Umlaut, an EMBL spin-off, is pioneering the development of small molecules that inhibit enzymes involved in tRNA modifications, addressing the shortcomings of current cancer and autoimmune treatments with the promise of circumventing treatment resistance as well as a favorable side effect profile. Foundational to its approach is its novel, proprietary platform that enables high-throughput screening and mass spectrometry-based validation of the inhibition of such enzymes.“This publication marks a change in our understanding of how RNA modifications influence posttranscriptional gene regulation” said Bastian Linder, Ph.D., Co-founder, Chief Scientific Officer at Umlaut and first author of the publication.
“Our approach showed that modified nucleotides in mRNA and tRNA can functionally interact in vivo and that this interaction serves to regulate gene expression at the level of mRNA decay”.
In the publication, the scientists demonstrated that the mRNA modification N6-methyladenosine (m6A) leads to a deoptimization of specific codons that ultimately results in the decay of m6A-modified mRNAs. The tRNA modification mcm5s2U counteracts this process by enhancing the decoding of m6A-modified codons and stabilizing m6A-modified mRNAs. The expression of both RNA modification pathways is coordinated, but dysregulated in cancer, where increased mcm5s2U is responsible for the overactivation of multiple oncogenic pathways.

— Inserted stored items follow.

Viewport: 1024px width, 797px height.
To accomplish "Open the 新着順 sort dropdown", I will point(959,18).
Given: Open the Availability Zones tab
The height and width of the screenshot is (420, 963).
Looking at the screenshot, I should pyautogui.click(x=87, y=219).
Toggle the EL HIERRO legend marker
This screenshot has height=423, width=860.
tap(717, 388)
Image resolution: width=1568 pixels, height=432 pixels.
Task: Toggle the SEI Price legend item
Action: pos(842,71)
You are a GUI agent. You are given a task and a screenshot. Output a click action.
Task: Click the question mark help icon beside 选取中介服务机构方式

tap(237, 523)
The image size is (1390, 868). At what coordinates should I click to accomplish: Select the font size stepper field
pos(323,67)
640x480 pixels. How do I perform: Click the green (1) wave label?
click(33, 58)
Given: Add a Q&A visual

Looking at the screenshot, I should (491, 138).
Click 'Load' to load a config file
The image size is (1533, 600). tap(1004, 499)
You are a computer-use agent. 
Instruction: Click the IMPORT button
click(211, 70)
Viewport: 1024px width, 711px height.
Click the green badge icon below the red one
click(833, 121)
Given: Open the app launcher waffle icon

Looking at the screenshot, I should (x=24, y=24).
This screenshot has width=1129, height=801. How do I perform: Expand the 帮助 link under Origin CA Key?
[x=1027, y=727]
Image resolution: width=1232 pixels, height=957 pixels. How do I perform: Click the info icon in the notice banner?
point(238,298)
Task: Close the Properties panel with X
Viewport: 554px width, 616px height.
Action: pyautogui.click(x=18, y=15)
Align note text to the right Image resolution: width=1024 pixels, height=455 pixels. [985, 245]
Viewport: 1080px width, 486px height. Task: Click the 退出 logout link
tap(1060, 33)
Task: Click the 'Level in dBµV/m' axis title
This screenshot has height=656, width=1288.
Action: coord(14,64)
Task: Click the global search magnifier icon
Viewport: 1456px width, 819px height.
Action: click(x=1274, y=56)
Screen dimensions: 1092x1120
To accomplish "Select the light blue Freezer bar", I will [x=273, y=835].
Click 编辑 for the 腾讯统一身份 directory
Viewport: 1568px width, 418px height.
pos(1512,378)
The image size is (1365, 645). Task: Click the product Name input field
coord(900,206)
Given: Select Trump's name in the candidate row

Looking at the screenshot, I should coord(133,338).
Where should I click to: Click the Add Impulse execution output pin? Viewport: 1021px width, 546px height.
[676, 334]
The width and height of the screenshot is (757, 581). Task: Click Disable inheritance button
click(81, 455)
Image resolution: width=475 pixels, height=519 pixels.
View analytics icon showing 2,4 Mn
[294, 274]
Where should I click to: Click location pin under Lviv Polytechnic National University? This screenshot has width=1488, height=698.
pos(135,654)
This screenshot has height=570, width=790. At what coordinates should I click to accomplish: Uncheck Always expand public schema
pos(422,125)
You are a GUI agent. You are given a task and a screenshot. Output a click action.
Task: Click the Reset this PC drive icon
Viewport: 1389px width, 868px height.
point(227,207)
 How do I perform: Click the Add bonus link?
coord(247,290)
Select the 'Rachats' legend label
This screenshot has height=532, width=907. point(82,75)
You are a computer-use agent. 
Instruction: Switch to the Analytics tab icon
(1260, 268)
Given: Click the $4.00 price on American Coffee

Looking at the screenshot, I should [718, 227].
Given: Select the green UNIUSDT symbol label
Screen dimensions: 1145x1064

Karsten Fischer, Ph.D., Chief Executive Officer at Umlaut added: “Addressing such a fundamentally novel biological principle is highly promising, potentially allowing a leap forward in treatment of cancer and autoimmune diseases. Combining these findings with our proven technology suite and classical small molecule development expertise is maximizing the chances of success to do so.”
Umlaut has assembled a world-class executive and corporate advisory team with a century of relevant expertise to maximally leverage the value of this novel field of biological regulation. The company is seed funded by the HTGF and LBBW Venture Capital, supported by L-Bank through the InnoGrowth BW programme. In addition, Umlaut.bio benefits from the support of Ono Pharmaceutical and Eli Lilly through the Mission BioCapital Platinum Program and Abbvie through the Golden Ticket.
Umlaut.bio GmbH(D)
(c/o BioLabs Heidelberg)
Nikola-Tesla-Str. 1
D-69124 Heidelberg
Germany
Umlaut.bio GmbH (CH)
Breitenstrasse70C
CH-8832 Wilen bei Wollerau
Switzerland
info@umlaut.bio
www.umlaut.bio
About Umlaut.bio GmbH
Umlaut.bio GmbH is a pioneering biotech company focused on developing first-in-biology therapies targeting cancer and autoimmune diseases. Small molecules will be developed to inhibit key steps in tRNA modification synthesis, thereby preventing overactivation of a multitude of signalling molecules at scale. This is a hallmark of uncontrolled cancer growth as well as autoimmune diseases which can not be addressed with chemotherapy or targeting individual proteins.